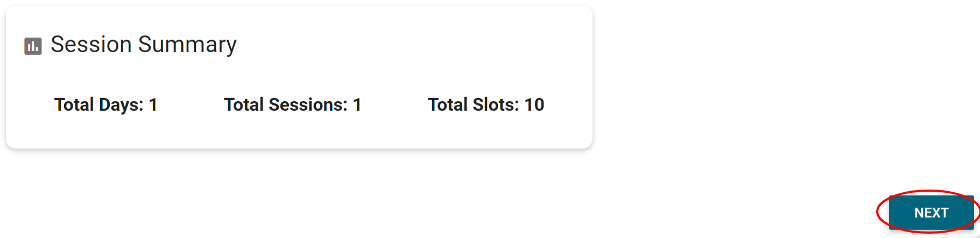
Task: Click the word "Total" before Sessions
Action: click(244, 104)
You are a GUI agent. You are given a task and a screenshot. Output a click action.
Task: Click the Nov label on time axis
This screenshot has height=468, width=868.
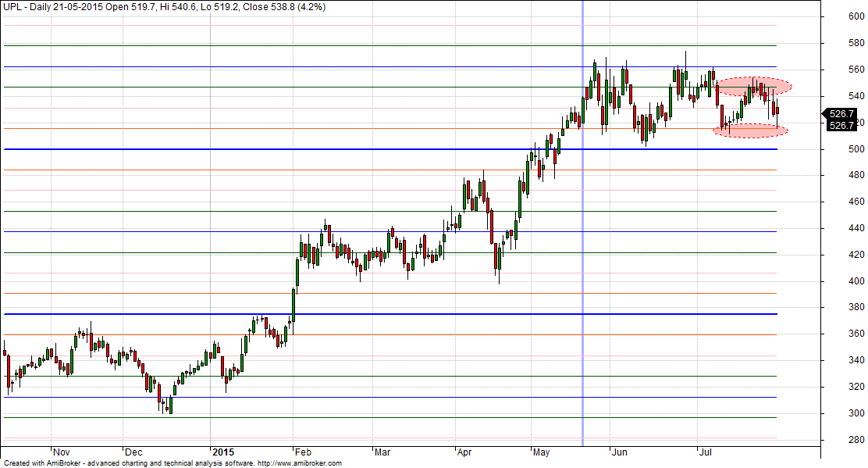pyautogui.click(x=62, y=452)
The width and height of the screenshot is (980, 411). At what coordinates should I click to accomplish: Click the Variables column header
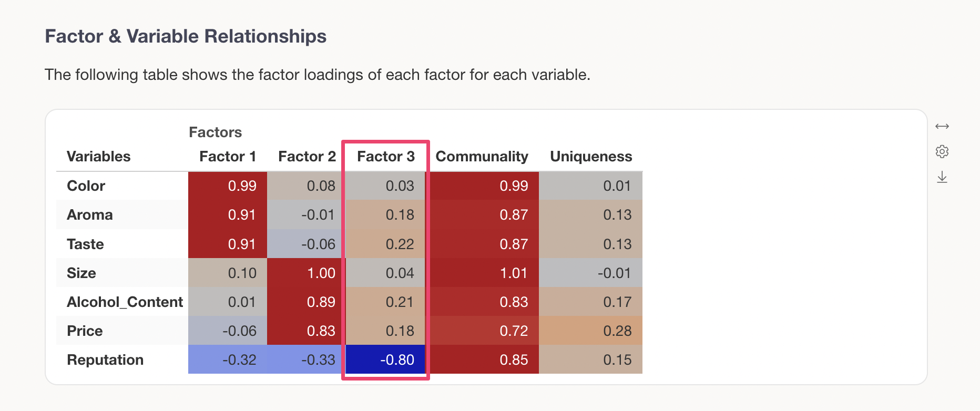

# # # # #

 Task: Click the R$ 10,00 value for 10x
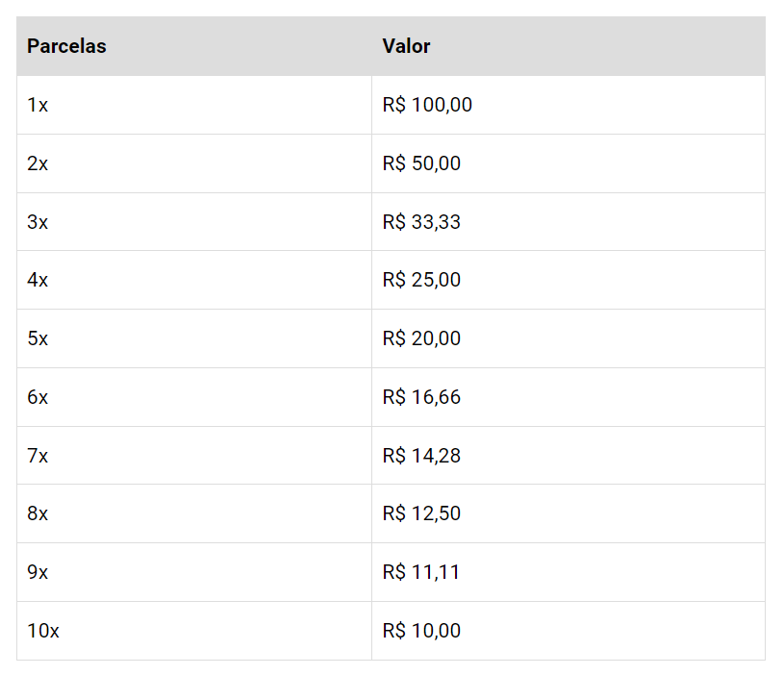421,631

# # # # #

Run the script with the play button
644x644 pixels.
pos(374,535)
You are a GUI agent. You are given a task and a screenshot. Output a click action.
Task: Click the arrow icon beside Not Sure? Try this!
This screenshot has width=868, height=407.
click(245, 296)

# # # # #

■ TASK PROMPT: An exact transcription is needed of the lines from the one with "Task: Click the Nov label on time axis" to the one with "The width and" above, both ends included, with pictures left out.

■ EXPECTED OUTPUT:
Task: Click the Nov label on time axis
This screenshot has height=468, width=868.
pyautogui.click(x=62, y=452)
The width and height of the screenshot is (980, 411). At what coordinates should I click to accomplish: Click the Variables column header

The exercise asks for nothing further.